Message par BRIOCHIN le Mar 12 Nov - 15:52

Bonjour,



1 -La guerre filmée

La 1ère Guerre Mondiale, commencée comme un conflit du XIX°siècle, prit rapidement l'allure d'une "guerre moderne", mobilisant toutes les ressources des industries, des sciences et des techniques. C'est dans ce cadre-là qu'il faut aussi penser le développement du cinématographe qui lui fut lié : perfectionnement des développements photographiques, utilisation de caméras d'observation, montées sur avions ou couplées aux mitrailleuses automatiques de certaines fortifications allemandes, pour analyser le résultat des tirs, etc.

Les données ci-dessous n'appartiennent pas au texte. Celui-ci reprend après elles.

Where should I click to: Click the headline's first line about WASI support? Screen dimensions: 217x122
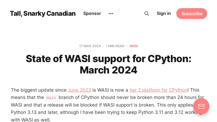coord(109,59)
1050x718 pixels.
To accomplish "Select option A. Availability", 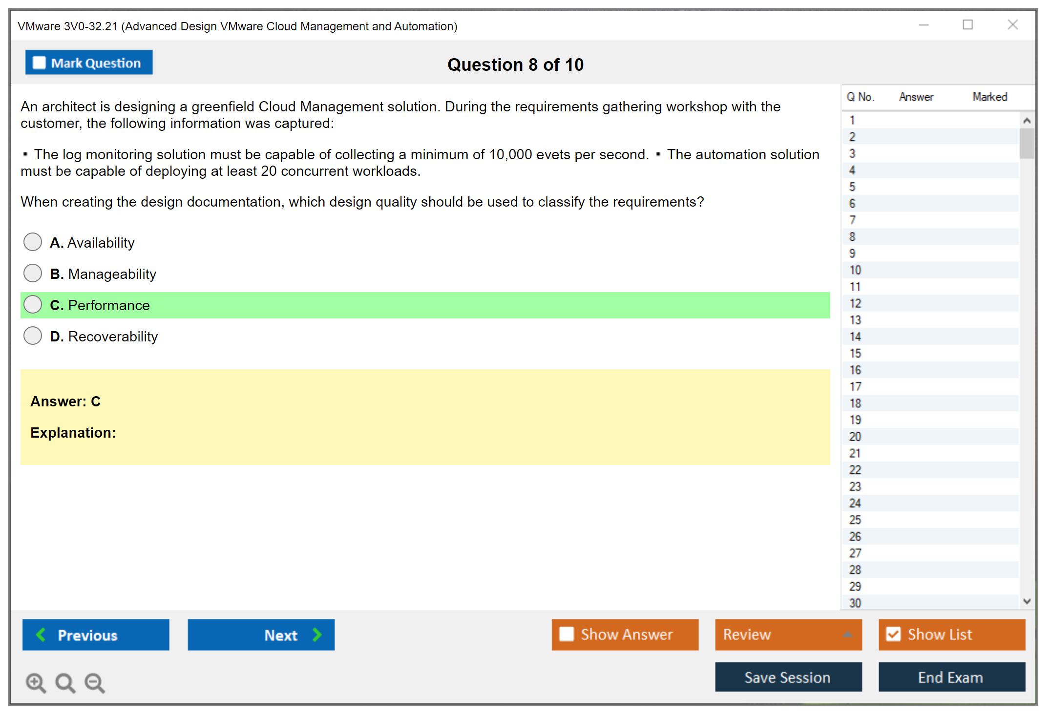I will point(33,242).
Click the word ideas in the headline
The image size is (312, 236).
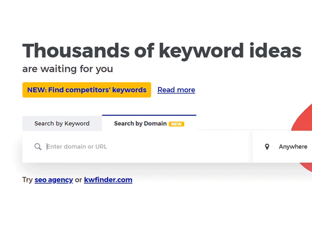(x=276, y=50)
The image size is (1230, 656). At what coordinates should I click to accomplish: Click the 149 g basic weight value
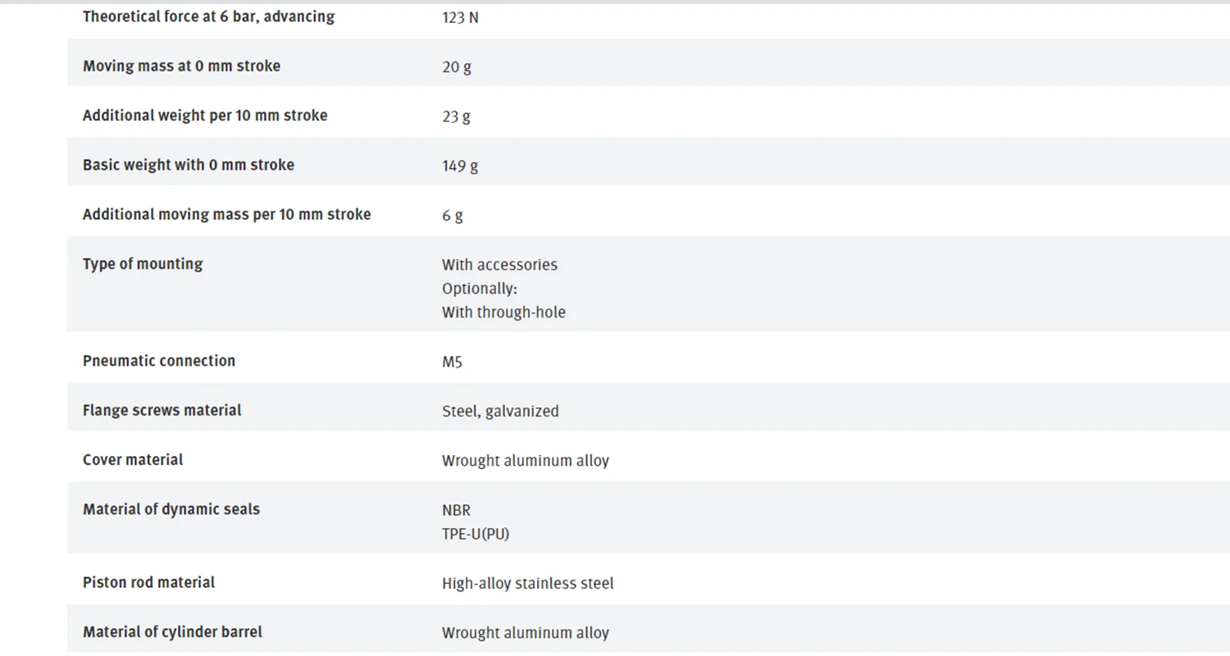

Mais c'est dans le domaine de la propagande, indispensable pour soutenir le moral des troupes comme pour mobiliser les masses de l'arrière, que les "progrès" furent les plus étonnants. Alors que l'Armée Allemande possédait, dès 1914, un service de caméramen, les généraux français tinrent d'abord le cinéma pour un gêneur sans grand intérêt : on connaît la phrase cinglante de Pétain à un opérateur "Nous nous battons, Monsieur, nous ne nous amusons pas!". Les premières opérations de l'été et de l'automne :_4 n'ont jamais été enregistrées. Il faut attendre février 1915 pour que soit créée, sous l'égide du Ministère des Armées, le S . C . P . A . (Service photographique et cinématographique des Armées, ancêtre de l'actuel SIRPA), avec seulement quatre opérateurs, pour Gaumont, Pathé, Eclipse et Eclair. Pendant plus d'un an, le haut-commandement n'autorisa que le tournage à l'arrière, et ce n'est qu'à partir de 1916 que les caméras purent rejoindre les premières lignes. Bien entendu, de multiples mesures de censure restreignaient le "champ" d'action des opérateurs : interdiction de prendre ou de diffuser des images de certaines armes, de certains secteurs sensibles, de certaines blessures, et bien entendu, de cadavres français.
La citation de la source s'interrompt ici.